Personal information
- Nickname: "The Beef"
- Born: 18 April 1953 Glasgow, Scotland
- Died: 17 January 2016 (aged 62) Kinbrace, Scotland

Darts information
- Laterality: Right-handed

Organisation (see split in darts)
- BDO: 1979–1982

WDF major events – best performances
- World Championship: Last 16: 1982
- World Masters: Last 16: 1979

Other tournament wins
| BDO Golden Darts Ch'ship Pairs | 1980 |
| BDO Nations Cup | 1981 |

= Angus Ross (darts player) =

Scottish darts player (1953–2016)

Angus Ross (18 April 1953 - 17 January 2016) was a Scottish professional darts player who competed in the 1970s and 1980s.

==Biography==

Ross represented Scotland with captain Rab Smith and Jocky Wilson in the 1981 BDO Nations Cup.

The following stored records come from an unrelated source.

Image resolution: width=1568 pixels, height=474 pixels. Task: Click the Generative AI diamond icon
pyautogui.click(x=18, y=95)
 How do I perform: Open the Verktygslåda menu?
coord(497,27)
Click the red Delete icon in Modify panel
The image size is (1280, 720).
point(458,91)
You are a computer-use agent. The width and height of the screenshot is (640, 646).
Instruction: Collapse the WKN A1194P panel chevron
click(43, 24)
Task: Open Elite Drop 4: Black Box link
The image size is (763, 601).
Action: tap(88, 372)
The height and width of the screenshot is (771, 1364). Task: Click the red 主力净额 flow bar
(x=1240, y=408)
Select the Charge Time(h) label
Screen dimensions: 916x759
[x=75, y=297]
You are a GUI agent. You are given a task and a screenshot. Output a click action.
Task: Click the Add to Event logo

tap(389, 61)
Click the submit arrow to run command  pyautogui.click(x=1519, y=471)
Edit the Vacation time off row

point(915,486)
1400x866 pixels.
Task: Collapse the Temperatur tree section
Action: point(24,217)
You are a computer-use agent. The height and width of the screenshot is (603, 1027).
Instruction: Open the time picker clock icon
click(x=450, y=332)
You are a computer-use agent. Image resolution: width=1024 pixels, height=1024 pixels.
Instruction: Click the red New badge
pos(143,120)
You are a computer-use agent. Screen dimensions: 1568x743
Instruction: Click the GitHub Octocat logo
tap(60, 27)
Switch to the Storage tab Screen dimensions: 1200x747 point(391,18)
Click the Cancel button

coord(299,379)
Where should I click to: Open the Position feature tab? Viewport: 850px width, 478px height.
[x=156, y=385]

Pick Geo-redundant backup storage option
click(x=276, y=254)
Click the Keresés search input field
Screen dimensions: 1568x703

In the final with Scotland and England tied at 4–4, Ross defeated Cliff Lazarenko in the deciding leg to clinch the trophy 5-4 for the Scots.

He competed in the 1981 BDO World Darts Championship, losing in the first round to John Lowe. He then played in the 1982 BDO World Darts Championship and defeated former world champion Leighton Rees 2–0 in the first round, but was defeated by Australian Terry O'Dea 0–2 in the second round.

Ross once appeared on the quiz show Bullseye, where he achieved a score of 179 from nine darts.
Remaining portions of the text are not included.